## TO DO
Only part of the listing is needed, namely the lines from its start through the line with "free download manager (170, 1118)", and they should be retyped exactly.

## DATA UNDER STUDY
▶
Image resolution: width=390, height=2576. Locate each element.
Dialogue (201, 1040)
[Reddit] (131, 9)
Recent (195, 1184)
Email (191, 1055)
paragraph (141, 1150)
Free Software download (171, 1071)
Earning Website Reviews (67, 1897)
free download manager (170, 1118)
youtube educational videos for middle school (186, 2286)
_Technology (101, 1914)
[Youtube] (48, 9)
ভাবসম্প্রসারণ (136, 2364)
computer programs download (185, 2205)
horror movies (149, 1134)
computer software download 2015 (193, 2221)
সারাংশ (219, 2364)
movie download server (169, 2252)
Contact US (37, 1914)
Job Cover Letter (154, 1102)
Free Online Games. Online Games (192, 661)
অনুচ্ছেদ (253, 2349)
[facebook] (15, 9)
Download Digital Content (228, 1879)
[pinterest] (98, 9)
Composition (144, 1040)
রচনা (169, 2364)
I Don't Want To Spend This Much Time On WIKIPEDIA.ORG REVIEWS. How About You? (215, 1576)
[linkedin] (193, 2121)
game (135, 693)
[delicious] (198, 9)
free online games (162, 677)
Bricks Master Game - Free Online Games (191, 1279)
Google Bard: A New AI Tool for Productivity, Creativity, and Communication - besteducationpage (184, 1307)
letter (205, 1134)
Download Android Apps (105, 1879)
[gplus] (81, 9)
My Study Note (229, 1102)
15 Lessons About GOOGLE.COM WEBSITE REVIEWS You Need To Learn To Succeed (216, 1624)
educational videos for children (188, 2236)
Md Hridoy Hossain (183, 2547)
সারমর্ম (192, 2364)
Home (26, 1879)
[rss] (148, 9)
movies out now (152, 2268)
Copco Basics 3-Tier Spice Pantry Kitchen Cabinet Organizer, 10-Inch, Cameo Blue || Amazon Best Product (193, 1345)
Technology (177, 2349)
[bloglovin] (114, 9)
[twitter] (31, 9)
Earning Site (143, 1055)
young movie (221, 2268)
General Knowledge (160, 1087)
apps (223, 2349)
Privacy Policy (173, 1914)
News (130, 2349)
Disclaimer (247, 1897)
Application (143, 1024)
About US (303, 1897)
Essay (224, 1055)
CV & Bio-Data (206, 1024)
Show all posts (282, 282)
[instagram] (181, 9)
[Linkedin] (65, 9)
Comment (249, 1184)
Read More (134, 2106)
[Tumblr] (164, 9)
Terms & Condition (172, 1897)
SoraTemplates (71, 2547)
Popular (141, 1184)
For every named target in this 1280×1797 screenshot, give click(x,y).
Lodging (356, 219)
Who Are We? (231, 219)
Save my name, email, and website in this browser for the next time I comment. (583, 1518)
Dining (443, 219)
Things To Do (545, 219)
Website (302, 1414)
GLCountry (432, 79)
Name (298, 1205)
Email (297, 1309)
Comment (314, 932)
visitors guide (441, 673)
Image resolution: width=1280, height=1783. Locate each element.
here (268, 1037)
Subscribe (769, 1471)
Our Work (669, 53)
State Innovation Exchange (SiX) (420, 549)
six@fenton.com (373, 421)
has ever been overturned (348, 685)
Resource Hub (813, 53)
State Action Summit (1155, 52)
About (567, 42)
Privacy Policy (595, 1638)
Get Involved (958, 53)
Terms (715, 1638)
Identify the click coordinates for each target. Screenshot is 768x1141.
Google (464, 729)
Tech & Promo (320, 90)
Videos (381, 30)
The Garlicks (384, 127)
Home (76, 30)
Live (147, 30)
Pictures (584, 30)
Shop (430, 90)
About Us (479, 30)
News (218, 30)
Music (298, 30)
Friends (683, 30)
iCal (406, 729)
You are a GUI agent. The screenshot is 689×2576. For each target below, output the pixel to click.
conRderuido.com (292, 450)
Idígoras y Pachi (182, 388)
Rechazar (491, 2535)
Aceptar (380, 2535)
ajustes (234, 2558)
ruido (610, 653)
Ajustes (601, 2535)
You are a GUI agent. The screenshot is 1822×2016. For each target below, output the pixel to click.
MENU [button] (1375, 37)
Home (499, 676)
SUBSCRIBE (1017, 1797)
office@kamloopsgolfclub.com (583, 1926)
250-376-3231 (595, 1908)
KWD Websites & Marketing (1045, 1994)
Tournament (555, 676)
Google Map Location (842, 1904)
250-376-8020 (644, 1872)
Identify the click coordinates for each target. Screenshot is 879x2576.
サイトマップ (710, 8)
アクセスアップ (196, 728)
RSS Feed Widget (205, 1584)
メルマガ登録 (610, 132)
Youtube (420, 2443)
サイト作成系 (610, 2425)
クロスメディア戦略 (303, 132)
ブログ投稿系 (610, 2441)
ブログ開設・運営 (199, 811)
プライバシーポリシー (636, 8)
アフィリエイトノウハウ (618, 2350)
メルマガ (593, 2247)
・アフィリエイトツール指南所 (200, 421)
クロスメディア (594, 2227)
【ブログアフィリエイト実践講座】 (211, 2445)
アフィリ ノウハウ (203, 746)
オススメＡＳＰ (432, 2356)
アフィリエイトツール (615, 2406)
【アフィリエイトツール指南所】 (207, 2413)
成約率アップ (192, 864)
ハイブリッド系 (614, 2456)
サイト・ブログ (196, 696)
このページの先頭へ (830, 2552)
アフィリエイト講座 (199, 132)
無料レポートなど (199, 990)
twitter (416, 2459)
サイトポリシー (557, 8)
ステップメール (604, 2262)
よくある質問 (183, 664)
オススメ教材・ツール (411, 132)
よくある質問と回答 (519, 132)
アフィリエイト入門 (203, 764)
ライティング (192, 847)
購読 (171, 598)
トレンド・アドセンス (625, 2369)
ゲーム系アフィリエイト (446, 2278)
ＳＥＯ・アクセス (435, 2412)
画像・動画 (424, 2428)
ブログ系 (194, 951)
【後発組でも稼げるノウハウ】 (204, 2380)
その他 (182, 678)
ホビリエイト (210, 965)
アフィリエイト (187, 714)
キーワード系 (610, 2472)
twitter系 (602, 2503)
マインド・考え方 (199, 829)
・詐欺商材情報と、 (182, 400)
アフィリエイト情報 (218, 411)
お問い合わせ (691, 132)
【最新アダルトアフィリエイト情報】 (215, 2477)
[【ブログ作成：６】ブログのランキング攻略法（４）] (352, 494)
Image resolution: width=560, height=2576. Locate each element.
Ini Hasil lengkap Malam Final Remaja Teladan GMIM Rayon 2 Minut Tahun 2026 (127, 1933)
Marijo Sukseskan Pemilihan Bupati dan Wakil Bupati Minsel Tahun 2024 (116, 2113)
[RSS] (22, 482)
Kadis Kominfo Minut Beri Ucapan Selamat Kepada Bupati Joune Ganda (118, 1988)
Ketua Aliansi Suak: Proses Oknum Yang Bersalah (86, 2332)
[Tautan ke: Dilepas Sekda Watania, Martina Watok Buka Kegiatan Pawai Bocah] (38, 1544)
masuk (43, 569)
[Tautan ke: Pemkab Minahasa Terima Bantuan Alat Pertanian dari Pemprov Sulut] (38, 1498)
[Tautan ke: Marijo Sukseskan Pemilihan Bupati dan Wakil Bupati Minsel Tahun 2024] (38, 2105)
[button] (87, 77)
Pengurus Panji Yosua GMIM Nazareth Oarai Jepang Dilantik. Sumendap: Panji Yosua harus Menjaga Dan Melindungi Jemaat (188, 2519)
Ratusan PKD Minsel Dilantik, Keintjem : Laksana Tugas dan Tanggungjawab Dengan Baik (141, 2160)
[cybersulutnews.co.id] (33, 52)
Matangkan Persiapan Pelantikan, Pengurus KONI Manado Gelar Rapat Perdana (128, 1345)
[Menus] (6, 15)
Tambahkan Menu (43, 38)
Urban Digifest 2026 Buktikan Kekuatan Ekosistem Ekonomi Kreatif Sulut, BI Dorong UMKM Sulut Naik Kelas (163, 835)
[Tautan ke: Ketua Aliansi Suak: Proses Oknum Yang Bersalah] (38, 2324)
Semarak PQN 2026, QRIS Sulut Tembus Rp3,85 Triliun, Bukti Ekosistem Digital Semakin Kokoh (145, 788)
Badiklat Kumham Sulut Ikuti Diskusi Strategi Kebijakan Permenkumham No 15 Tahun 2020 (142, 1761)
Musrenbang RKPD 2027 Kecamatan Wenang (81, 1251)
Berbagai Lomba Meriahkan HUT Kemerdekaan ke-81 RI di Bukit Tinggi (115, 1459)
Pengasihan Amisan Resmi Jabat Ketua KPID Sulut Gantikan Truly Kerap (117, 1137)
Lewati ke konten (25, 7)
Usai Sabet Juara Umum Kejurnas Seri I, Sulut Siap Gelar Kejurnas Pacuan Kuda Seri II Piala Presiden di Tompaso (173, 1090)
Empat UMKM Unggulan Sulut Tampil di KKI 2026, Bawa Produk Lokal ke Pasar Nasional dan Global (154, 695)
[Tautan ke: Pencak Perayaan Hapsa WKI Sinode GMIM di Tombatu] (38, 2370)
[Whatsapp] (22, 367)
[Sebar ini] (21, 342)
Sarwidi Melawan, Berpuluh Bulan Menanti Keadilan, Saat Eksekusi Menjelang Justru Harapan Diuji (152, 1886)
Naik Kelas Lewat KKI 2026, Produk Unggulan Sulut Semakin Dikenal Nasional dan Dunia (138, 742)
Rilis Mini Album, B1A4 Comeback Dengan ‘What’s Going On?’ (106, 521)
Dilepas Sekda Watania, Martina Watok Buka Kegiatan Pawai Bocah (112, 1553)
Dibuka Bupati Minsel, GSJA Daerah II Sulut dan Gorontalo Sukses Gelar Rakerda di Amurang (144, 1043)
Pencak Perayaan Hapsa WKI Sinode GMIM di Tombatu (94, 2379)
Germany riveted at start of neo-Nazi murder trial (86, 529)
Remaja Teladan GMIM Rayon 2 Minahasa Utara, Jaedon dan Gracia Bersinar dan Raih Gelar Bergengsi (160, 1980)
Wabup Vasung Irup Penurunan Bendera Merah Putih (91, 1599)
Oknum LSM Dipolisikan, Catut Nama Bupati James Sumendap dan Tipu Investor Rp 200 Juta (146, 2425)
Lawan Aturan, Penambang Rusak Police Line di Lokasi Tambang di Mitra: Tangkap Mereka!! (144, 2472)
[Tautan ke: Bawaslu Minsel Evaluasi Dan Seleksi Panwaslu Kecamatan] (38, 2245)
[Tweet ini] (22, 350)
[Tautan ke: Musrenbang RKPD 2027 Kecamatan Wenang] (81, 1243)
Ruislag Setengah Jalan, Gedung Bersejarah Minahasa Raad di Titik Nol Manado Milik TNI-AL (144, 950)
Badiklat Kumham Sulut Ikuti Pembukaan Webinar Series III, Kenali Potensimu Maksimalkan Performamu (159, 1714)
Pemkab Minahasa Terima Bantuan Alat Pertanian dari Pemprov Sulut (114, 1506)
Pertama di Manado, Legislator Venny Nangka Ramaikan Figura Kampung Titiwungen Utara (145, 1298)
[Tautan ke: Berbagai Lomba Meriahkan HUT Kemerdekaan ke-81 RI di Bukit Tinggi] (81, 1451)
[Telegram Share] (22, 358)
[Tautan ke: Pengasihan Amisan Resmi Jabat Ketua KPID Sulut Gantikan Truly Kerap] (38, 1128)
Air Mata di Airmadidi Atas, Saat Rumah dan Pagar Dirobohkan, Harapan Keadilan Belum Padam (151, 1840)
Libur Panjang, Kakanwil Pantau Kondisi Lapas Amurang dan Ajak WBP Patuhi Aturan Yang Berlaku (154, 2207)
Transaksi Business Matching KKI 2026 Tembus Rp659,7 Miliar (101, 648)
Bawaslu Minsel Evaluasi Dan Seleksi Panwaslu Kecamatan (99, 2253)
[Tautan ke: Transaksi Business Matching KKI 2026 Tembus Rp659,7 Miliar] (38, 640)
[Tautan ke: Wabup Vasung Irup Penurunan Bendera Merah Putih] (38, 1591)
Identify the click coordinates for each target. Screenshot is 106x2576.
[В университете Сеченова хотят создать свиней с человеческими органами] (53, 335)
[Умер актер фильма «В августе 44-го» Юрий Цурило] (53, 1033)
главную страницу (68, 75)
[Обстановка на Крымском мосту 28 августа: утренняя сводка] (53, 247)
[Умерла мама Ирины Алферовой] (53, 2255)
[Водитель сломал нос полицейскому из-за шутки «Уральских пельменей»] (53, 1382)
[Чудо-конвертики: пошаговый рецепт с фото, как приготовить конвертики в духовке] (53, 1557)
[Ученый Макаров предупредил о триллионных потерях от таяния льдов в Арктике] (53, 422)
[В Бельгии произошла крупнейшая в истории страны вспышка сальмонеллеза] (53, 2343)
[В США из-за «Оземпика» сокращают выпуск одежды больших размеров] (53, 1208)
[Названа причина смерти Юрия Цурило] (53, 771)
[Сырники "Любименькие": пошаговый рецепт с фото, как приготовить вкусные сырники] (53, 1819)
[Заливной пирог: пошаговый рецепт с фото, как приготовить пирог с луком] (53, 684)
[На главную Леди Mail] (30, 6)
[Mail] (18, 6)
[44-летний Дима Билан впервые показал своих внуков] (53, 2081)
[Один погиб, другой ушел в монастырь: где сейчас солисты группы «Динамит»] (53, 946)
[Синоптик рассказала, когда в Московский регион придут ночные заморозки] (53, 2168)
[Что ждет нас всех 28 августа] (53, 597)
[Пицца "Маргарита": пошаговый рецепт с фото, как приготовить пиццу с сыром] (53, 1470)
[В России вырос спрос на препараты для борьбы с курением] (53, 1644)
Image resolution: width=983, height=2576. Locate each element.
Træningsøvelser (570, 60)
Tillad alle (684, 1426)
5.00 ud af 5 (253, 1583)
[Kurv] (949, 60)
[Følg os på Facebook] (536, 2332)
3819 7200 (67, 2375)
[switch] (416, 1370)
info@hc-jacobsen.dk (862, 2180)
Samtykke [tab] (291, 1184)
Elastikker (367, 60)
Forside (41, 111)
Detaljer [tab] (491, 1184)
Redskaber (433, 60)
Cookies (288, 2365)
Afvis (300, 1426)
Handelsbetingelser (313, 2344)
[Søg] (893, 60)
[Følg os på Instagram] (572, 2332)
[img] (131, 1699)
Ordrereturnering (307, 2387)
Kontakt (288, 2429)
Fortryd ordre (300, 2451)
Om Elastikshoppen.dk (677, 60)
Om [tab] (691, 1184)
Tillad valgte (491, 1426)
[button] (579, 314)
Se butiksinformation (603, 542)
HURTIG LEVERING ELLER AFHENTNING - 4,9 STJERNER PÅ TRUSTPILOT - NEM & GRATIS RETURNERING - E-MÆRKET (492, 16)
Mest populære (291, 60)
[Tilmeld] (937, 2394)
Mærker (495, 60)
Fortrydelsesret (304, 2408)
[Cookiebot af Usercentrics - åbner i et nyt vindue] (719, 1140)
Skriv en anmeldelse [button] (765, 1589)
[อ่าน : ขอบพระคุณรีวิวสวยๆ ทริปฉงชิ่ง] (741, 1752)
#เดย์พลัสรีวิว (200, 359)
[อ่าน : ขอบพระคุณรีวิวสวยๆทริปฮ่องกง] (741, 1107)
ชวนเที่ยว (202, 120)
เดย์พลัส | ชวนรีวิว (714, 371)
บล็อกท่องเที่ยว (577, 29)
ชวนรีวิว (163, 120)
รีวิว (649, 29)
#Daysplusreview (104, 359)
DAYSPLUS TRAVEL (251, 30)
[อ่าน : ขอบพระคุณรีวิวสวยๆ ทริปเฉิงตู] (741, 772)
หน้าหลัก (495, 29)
◀
## SOLUTION TO THE PROBLEM
Image resolution: width=390, height=2576. Locate each element.
Dialogue (201, 1040)
[Reddit] (131, 9)
Recent (195, 1184)
Email (191, 1055)
paragraph (141, 1150)
Free Software download (171, 1071)
Earning Website Reviews (67, 1897)
free download manager (170, 1118)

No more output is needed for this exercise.